Doesn't such a law violate the U.S. Constitution's separation of powers in that it says the legislative and executive branches can usurp the judicial branch's responsibility? Whatever happened to judges deciding the merits of a case and juries determining what the economic punishment should be?

Proponents of this law say it will curb frivolous lawsuits. But judges have long had authority to dismiss a case on the grounds that it is frivolous.

No, this sure sounds like a nanny government to me, a government in which the governor and legislators are saying they know better than judges and juries, so have to take over the judicial branch and their job for them.

The idea behind this law, as I understand it, is to create a more business-friendly environment. But at what cost? Individuals’ rights? That seems like a pretty liberal (as in generous) policy toward businesses. And very parsimonious and callous policy toward individuals.

And what kind of rap on the knuckles is a $200,000 judgment against a company that puts profits above individuals' health, lives and safety? Shouldn't negligent and/or malevolent corporate decision makers get whacked in a way that really gets their attention?

That’s what a jury decided to do in 1999 when it levied a $4.9 billion judgment against General Motors because four children were severely burned in a car fire that was caused by a known faulty design? One of those children in the Malibu accident, by the way, lost part of one hand and bore grotesque scars over much of the rest of her body, including her face, that were almost unbearable to look at when she attended the trial, which took place several years and 70 surgeries after the accident.

Key to the jury's decision was that the gas tank in the 1979 Malibu in which the victims were riding was mounted behind the rear axle so close to the rear bumper that it was more vulnerable to exploding in a rear-end collision than if it had been positioned in front of the axle. Trial testimony and a smoking-gun internal memo indicated GM officials decided against a safer design that would have cost less than $20 per car more, because, they thought, it would be cheaper to settle any lawsuits that might arise from exploding gas tanks.

The jury said the judgment was intended to do two things: One was to make it so large, it would get GM's attention so that GM wouldn’t just chalk up it up to the cost of doing business.
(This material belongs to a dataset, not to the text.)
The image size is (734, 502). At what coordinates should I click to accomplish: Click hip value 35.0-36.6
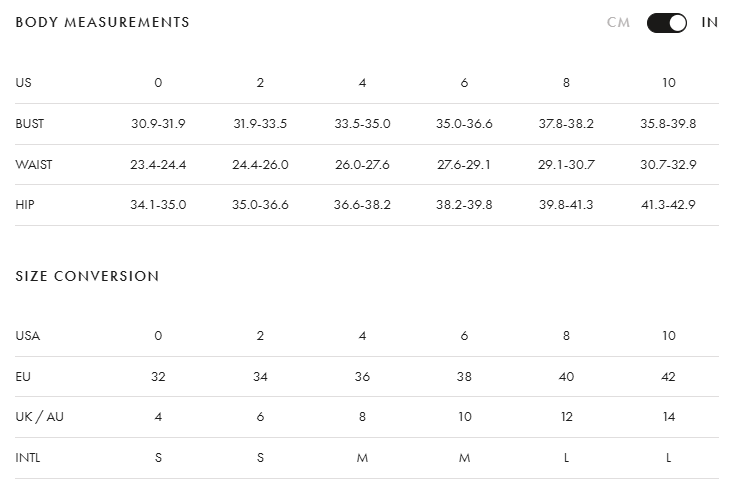(260, 205)
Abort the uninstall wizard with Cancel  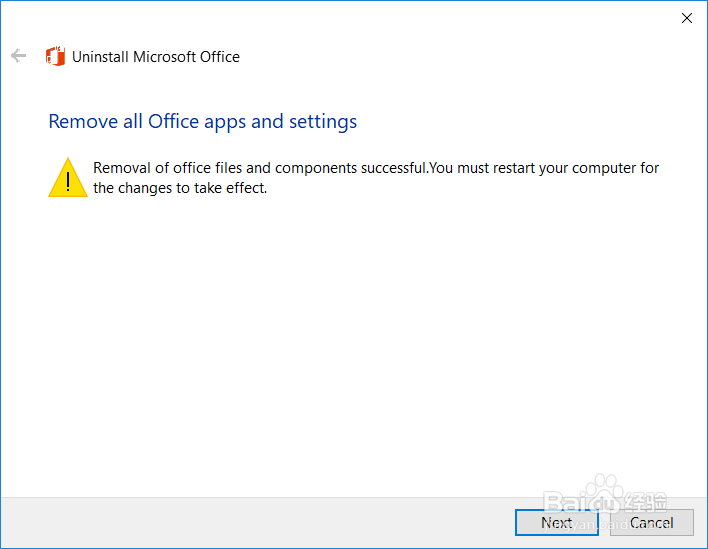[651, 522]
The second was to say that a company making such a cynical, calculated decision that knowingly put the cost of human life at less than $20 a car was not acceptable. The judge in that case reduced the jury's award to $1.2 billion and GM's appeal requested a further reduction, but the judgment sure did get the corporate world's attention.

A friend told me he thinks a $4.9 billion judgment is outrageous. Perhaps, unless it was his child or grandchild who was injured so grievously, had to endure years of unimaginable pain and nearly 100 surgeries, and suffer permanent grotesque disfigurement that was caused by a callously greedy corporation that not only knew about the risky design, but might have been able to prevent it with a $20 fix.

Product-liability jury awards like that in the GM case are an extreme rarity, yet they are trotted out like fairytale boogie-men in order to get laws passed that leave corporations unaccountable, strip power from the third branch of government and rob individuals of their rights, not the least of which is the right to seek redress.

And corporate execs' response to such cases is to fight all the harder—not for consumer safety—but for so-called "tort reform." As Wisconsin's new law proves, the corporate world is winning. That, I believe, is what last November's election was really about.

So, just what did Wisconsin elect in November?

In this case, Wisconsin elected corporate profits over the health, safety and lives of its children—and adults. Because now, if a child or an adult in Wisconsin is permanently disfigured and/or disabled, that child, adult and their families' redress will be the corporate-world equivalent of that penny laying on the street that's not worth anyone's while to pick up.

I'm way too conservative to favor a law as business-liberal as that is a good thing for the people of Wisconsin.